Keynote Speaker: Geoffrey Thün, Professor of Architecture, Associate Vice President for Research: Social Sciences, Humanities and the Arts, U-M Office of Research
In this presentation, Geoffrey Thün will draw from speculative projects developed by his research group RVTR, and innovative precedents from practice to articulate new frameworks through which we might imagine the future of façade design. From dynamic shading systems and multifunctional component assemblies to hyper-local design techniques this talk will challenge participants to engage in the search for new approaches to envelope design that might be responsive, adaptive and co-evolve with their surrounding environments.
Bio
Geoffrey Thün is professor of architecture at Taubman College of Architecture and Urban Planning, and a founding partner in the research-based practice RVTR. His research and creative practice ranges in scale from the regional territory and the city to high-performance buildings, to full-scale prototype-based work exploring responsive and kinetic envelopes that mediate energy, atmosphere, and social space. These operational scales are tied together through a complex systems approach; one that articulates the multiplicity of actors, forces, and contexts surrounding a given situation and leverages these multivalent and sometimes contradictory agents toward integrated and synthetic design work. His academic research has attracted external funding from the U.S. Department of Energy’s National Renewable Energy Laboratory, National Science Foundation, U.S. Department of Transportation, U.S. Environmental Protection Agency, the National Research Council of Canada, the Social Sciences and Humanities Research Council of Canada, the Ontario Power Authority, Guardian Industries, and Ford Motor Company.
Thün currently serves as Associate Vice President for Research: Social Sciences, Humanities, and the Arts at U-M’s OVPR where he works across a range of campus units and disciplines to catalyze new transdisciplinary research efforts oriented to address pressing societal, environmental and cultural challenges of our time. Thün previously served Taubman College as Associate Dean for Research and Creative Practice from 2014-2021. He is co-director of the Urban Collaboratory, a consortium of internationally recognized researchers and designers from different U-M academic units who are focused on integrating smart-city technologies with urban design and who collaborate directly with city stakeholders to address targeted challenges that impact the livability of communities.

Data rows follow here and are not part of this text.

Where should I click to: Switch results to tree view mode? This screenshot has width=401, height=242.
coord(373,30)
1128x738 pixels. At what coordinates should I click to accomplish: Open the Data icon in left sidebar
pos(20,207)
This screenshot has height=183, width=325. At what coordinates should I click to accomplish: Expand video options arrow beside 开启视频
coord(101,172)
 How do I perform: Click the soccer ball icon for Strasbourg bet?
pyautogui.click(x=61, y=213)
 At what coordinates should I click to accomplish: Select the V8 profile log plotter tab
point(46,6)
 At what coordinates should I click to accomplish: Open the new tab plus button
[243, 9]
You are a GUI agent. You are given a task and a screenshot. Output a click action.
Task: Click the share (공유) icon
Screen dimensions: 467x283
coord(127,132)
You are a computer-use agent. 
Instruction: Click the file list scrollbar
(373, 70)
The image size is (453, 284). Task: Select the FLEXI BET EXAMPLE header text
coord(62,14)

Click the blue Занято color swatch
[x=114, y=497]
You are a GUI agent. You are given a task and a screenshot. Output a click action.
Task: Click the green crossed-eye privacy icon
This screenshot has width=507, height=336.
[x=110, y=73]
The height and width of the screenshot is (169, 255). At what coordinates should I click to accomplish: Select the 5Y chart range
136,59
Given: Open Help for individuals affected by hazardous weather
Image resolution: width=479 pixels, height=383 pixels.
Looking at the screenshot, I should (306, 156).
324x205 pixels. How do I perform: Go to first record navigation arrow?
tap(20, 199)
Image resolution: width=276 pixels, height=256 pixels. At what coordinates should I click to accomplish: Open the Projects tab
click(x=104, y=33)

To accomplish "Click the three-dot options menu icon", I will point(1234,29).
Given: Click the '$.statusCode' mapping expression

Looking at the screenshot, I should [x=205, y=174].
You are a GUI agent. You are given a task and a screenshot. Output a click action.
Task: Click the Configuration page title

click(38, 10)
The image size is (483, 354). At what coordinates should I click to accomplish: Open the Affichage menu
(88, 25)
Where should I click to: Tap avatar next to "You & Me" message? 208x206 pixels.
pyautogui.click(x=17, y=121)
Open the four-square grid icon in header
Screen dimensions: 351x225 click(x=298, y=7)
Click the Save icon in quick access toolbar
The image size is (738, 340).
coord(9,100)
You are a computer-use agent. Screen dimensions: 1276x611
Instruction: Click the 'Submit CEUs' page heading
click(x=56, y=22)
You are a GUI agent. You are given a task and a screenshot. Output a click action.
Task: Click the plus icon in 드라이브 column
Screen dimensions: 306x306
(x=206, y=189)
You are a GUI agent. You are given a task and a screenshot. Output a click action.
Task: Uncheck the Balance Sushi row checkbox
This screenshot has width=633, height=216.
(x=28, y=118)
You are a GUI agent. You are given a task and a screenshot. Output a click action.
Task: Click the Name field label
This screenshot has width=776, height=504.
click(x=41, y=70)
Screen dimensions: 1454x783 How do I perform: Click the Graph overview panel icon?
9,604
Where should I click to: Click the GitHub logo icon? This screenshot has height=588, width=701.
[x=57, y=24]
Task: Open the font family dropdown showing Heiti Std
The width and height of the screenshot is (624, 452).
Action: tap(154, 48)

Thün’s research and creative practice has been published and exhibited widely. Honors include two R&D Awards from Architecture Magazine (2010, 2016), a Journal of Architectural Education Best Design as Research Article (2013), the Architizer A+ Award Program’s Architecture + Sound Jury Award (2013), the Association of Collegiate Schools of Architecture Faculty Design Award (2012, 2014) and Research Contribution Award (2020), a Royal Architectural Institute of Canada Award of Excellence for Innovation in the Practice of Architecture (2011), the Canadian Professional Prix de Rome (2009) and the Architectural League of New York’s Young Architect’s Forum Award (2008).
In 2016, RVTR represented Canada at the Biennale Architettura in Venice Italy and collaborated with Pierre Belanger to produce “EXTRACTION,” an exhibition centering Canada’s role in the cultural histories of international material extraction. RVTR’s “Infra Eco Logi Urbanism,” a solo traveling exhibition, was exhibited at the Centre de Design de l’UQAM in Montreal, Paul Crocker Gallery, Ryerson University in Toronto, Paul Rudolph Hall Gallery, Yale University, LRA Gallery, University of Michigan, and the University of Tennessee at Knoxville’s Ewing Gallery. A monograph of the project, Infra Eco Logi Urbanism: A Project for the Great Lakes Region (Park Books) was published in 2015.
Thün holds a Master of Urban Design from the University of Toronto and a Bachelor of Architecture from the University of Waterloo.